During working hours on the Coke Ovens these stationary monitors and hand held monitors should be on all the time recording emissions coming from the Domtar tank or whatever work they are doing on the site. Spot checks mean nothing. Right now we have no real protection.

Air monitors should be placed on homes in Ashby, the Northend and Whitney Pier, and turned on at all times when work of any kind is taking place on the coke ovens and Tar Ponds.

When the smells in the air were so unbearable last week Parker should have used common sense and got off his piles {of money} and had someone turn these stationary air monitors on. If Parker had any concerns for the health and safety of residents in all areas of these sites, they should have been turned on. Why weren’t they turned on? What were the smells coming off the Tar Ponds? We have no way of knowing.

I checked the stationary monitor by the Tar Ponds on those days when the smells were at its worst and the monitors weren’t turned on. At night for some reason the smells seem to be much worse, but it’s not being monitored.

Parker says they see this is as an opportunity to refine and improve all these systems. My first thought would be before any contractor or consultant signs their name to the dotted line, these systems should already be refined. All projects and emergency plans should be in place first, with red zones outside the fenced areas where residents living near or by these toxic sites should be given the choice to be compensated or moved.

We are certainly going to be in big trouble if they choose to dig and remove sludge from the Tar Ponds if they can't control emissions from an enclosed cover on the Domtar Tank, which is under negative pressure. All this and emissions still escaped.

I know all too well what naphthalene and coal tars smell like. We had black goo that reached Frederick Street which bubbled out of the ground outside the fenced in areas of the coke ovens site. When samples came back, naphthalene was measured at 9960 and the guidelines were 0.6. This level of naphthalene is 166,000 times greater than the CCME Canadian Health Guidelines. I have the list of the other 12 chemicals that came back high as well.

Parker says that naphthalene is a common household chemical found in mothballs and sold in Sydney stores. I called Sobeys , Super Store and Super Valu. Parker, they do not carry mothballs anymore. It's been taken off the shelf. How many boxes do you have in your home Parker? I lived here 20 years and never had any use for this poison. I am sure a great many residents don't use this product either.

How many more excuses can you make up for chemicals leaving the coke ovens site?

Parker says they take their responsibility to control chemical emissions seriously and yet Parker can get on Talkback and say there will be exceedences from time to time. Only when residents complained of the smells did they react. Then a week later they got the analysis results. Then three days later they decided to tell us.

That's the plan to keep all info in the Sydney Tar Ponds office. All data, the way government sees it, should be made available to us.

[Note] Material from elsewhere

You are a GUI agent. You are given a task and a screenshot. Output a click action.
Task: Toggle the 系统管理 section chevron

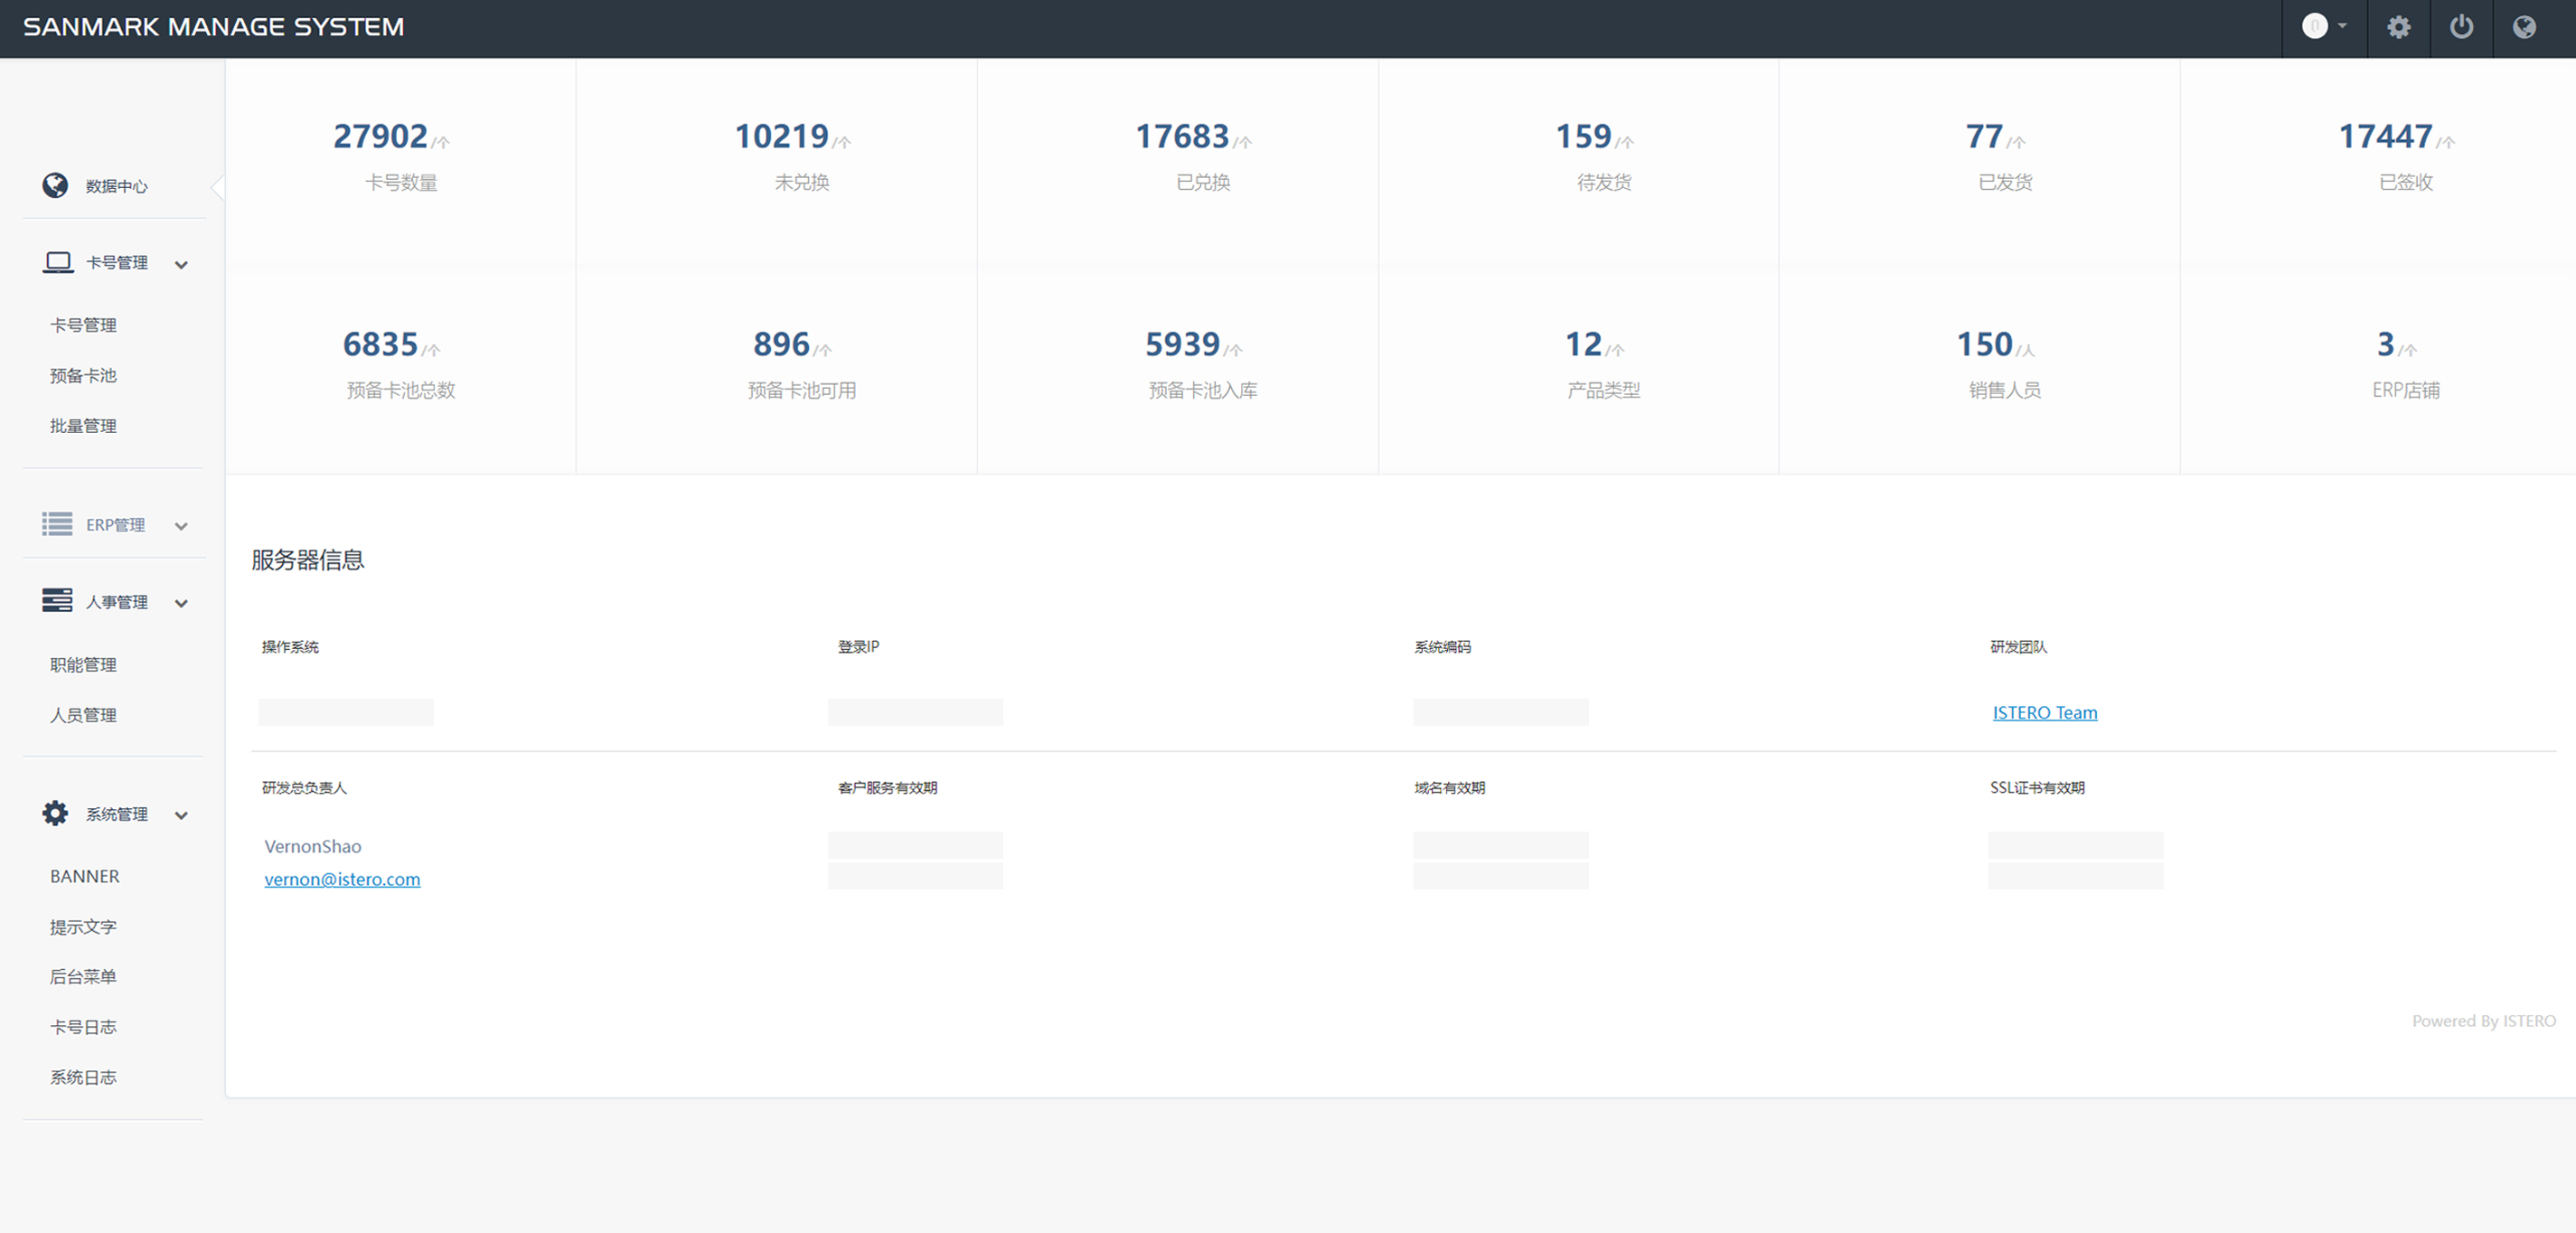[x=181, y=815]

The results of the data from the air monitors should be posted for the public showing days, times and weather conditions.

A Consultant’s first priority is to protect the workers inside the fenced-in areas of the Coke Ovens, but who protects the residents? Residents can have the same symptoms like nausea, dizziness, excessive fatigue, difficulty breathing and so on. If these symptoms occur for workers, they are told to leave the work area immediately. Who tells the residents when there’s a problem?

These chemicals have many side affects and we are feeling the affects of these smells in the air. When we can't sit out day or night and enjoy the few days of sun we get and can't open our windows at night to get “fresh air”. When are you going to follow the Clean Air Act? And when does the polluter pay? Soon I hope.